→ TASK OBJECTIVE
Transcribe all records exactly; omit pictures.

:: INPUT DATA

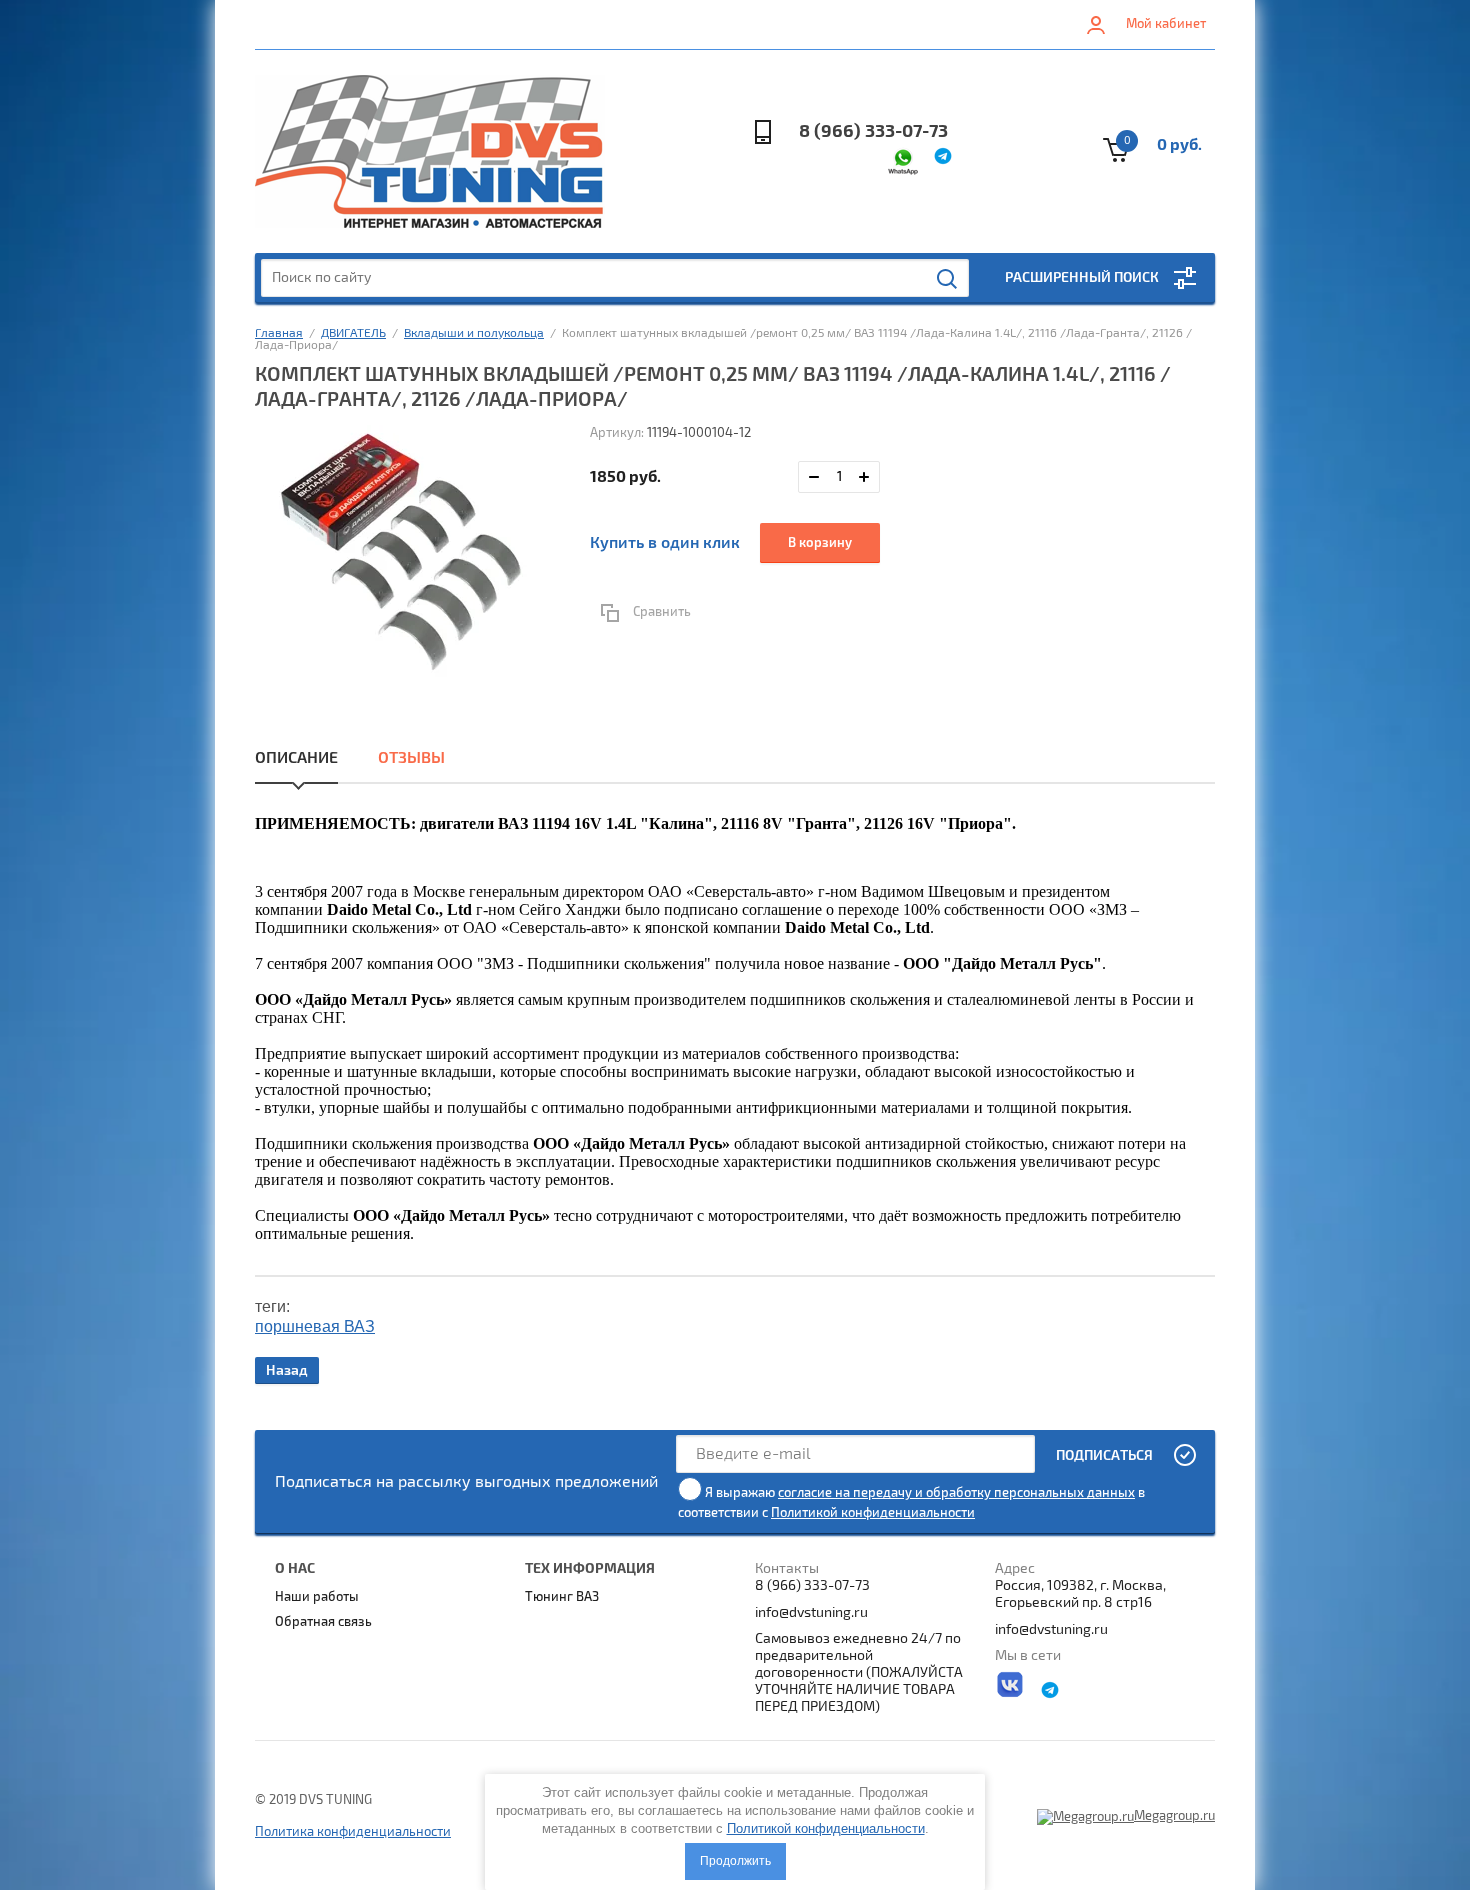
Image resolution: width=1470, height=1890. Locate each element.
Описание (296, 758)
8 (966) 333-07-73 (873, 131)
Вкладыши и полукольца (474, 333)
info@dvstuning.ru (811, 1612)
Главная (279, 333)
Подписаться (1104, 1455)
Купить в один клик (665, 543)
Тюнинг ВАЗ (562, 1597)
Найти (948, 279)
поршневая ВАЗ (315, 1326)
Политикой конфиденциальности (873, 1513)
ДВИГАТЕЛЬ (353, 333)
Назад (287, 1370)
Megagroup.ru (1174, 1816)
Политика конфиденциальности (353, 1832)
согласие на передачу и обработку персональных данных (956, 1493)
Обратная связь (323, 1622)
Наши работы (317, 1597)
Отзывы (411, 758)
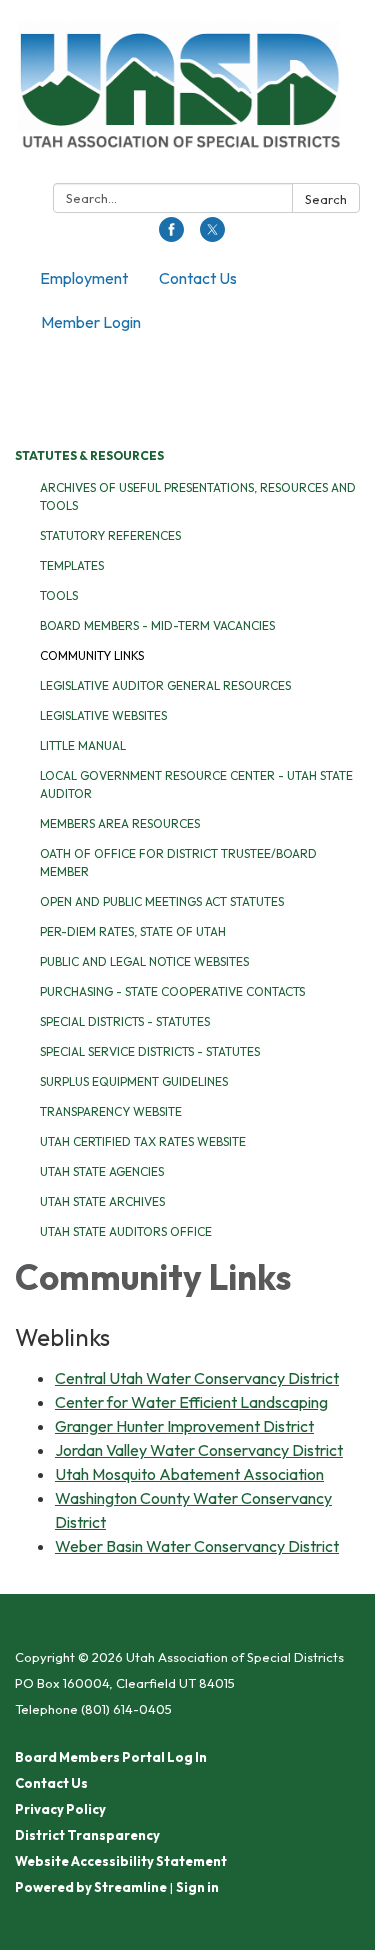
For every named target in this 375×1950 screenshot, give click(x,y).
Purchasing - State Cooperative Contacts (172, 991)
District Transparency (87, 1835)
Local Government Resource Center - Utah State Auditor (196, 784)
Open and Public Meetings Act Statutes (162, 901)
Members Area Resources (120, 823)
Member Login (91, 322)
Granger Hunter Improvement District (184, 1426)
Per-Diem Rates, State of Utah (133, 931)
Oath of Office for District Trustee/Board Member (178, 862)
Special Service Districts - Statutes (150, 1051)
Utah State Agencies (102, 1171)
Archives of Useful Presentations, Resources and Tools (198, 496)
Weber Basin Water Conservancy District (197, 1546)
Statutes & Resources (89, 455)
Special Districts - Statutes (125, 1021)
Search (326, 199)
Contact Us (198, 278)
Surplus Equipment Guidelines (134, 1081)
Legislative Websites (103, 715)
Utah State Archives (102, 1201)
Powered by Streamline (91, 1887)
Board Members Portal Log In (111, 1757)
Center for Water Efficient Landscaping (191, 1402)
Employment (84, 278)
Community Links (92, 655)
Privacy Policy (60, 1809)
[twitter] (212, 236)
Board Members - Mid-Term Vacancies (157, 625)
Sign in (197, 1887)
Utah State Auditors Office (126, 1231)
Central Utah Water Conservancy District (197, 1378)
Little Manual (83, 745)
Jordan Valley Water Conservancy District (199, 1450)
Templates (72, 565)
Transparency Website (111, 1111)
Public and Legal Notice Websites (144, 961)
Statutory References (110, 535)
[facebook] (171, 236)
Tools (59, 595)
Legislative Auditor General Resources (165, 685)
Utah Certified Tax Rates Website (143, 1141)
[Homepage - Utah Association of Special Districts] (187, 95)
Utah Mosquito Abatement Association (189, 1474)
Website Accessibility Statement (121, 1861)
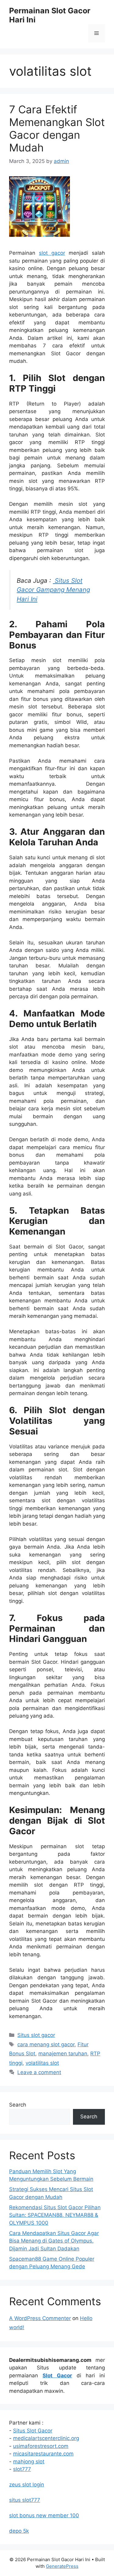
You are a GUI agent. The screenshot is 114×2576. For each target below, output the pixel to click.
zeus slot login (26, 2485)
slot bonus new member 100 (44, 2515)
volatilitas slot (42, 2063)
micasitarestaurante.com (43, 2454)
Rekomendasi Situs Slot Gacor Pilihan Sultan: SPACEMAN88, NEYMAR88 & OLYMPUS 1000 (55, 2215)
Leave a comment (39, 2072)
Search (17, 2105)
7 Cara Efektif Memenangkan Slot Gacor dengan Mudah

::::

→ REPLY
Image resolution: width=1470, height=1890. Locate each element.
Описание (296, 758)
8 (966) 333-07-73 (873, 131)
Вкладыши и полукольца (474, 333)
info@dvstuning.ru (811, 1612)
Главная (279, 333)
Подписаться (1104, 1455)
Купить в один клик (665, 543)
Тюнинг ВАЗ (562, 1597)
Найти (948, 279)
поршневая ВАЗ (315, 1326)
Политикой конфиденциальности (873, 1513)
ДВИГАТЕЛЬ (353, 333)
Назад (287, 1370)
Megagroup.ru (1174, 1816)
Политика конфиденциальности (353, 1832)
согласие на передачу и обработку персональных данных (956, 1493)
Обратная связь (323, 1622)
Наши работы (317, 1597)
Отзывы (411, 758)
For every named target in this 375×1950 screenshot, give click(x,y).
Purchasing - State Cooperative Contacts (172, 991)
District Transparency (87, 1835)
Local Government Resource Center - Utah State Auditor (196, 784)
Open and Public Meetings Act Statutes (162, 901)
Members Area Resources (120, 823)
Member Login (91, 322)
Granger Hunter Improvement District (184, 1426)
Per-Diem Rates, State of Utah (133, 931)
Oath of Office for District Trustee/Board Member (178, 862)
Special Service Districts - Statutes (150, 1051)
Utah State Agencies (102, 1171)
Archives of Useful Presentations, Resources and Tools (198, 496)
Weber Basin Water Conservancy District (197, 1546)
Statutes & Resources (89, 455)
Special Districts - Statutes (125, 1021)
Search (326, 199)
Contact Us (198, 278)
Surplus Equipment Guidelines (134, 1081)
Legislative Websites (103, 715)
Utah State Archives (102, 1201)
Powered by Streamline (91, 1887)
Board Members Portal Log In (111, 1757)
Center for Water Efficient Landscaping (191, 1402)
Employment (84, 278)
Community Links (92, 655)
Privacy Policy (60, 1809)
[twitter] (212, 236)
Board Members - Mid-Term Vacancies (157, 625)
Sign in (197, 1887)
Utah State Auditors Office (126, 1231)
Central Utah Water Conservancy District (197, 1378)
Little Manual (83, 745)
Jordan Valley Water Conservancy District (199, 1450)
Templates (72, 565)
Transparency Website (111, 1111)
Public and Legal Notice Websites (144, 961)
Statutory References (110, 535)
[facebook] (171, 236)
Tools (59, 595)
Legislative Auditor General Resources (165, 685)
Utah Certified Tax Rates Website (143, 1141)
[Homepage - Utah Association of Special Districts] (187, 95)
Utah Mosquito Abatement Association (189, 1474)
Website Accessibility Statement (121, 1861)
You are a GUI agent. The screenshot is 114×2576. For each target below, output the pixel to click.
zeus slot login (26, 2485)
slot bonus new member 100 (44, 2515)
volatilitas slot (42, 2063)
micasitarestaurante.com (43, 2454)
Rekomendasi Situs Slot Gacor Pilihan Sultan: SPACEMAN88, NEYMAR88 & OLYMPUS 1000 (55, 2215)
Leave a comment (39, 2072)
Search (17, 2105)
7 Cara Efektif Memenangkan Slot Gacor dengan Mudah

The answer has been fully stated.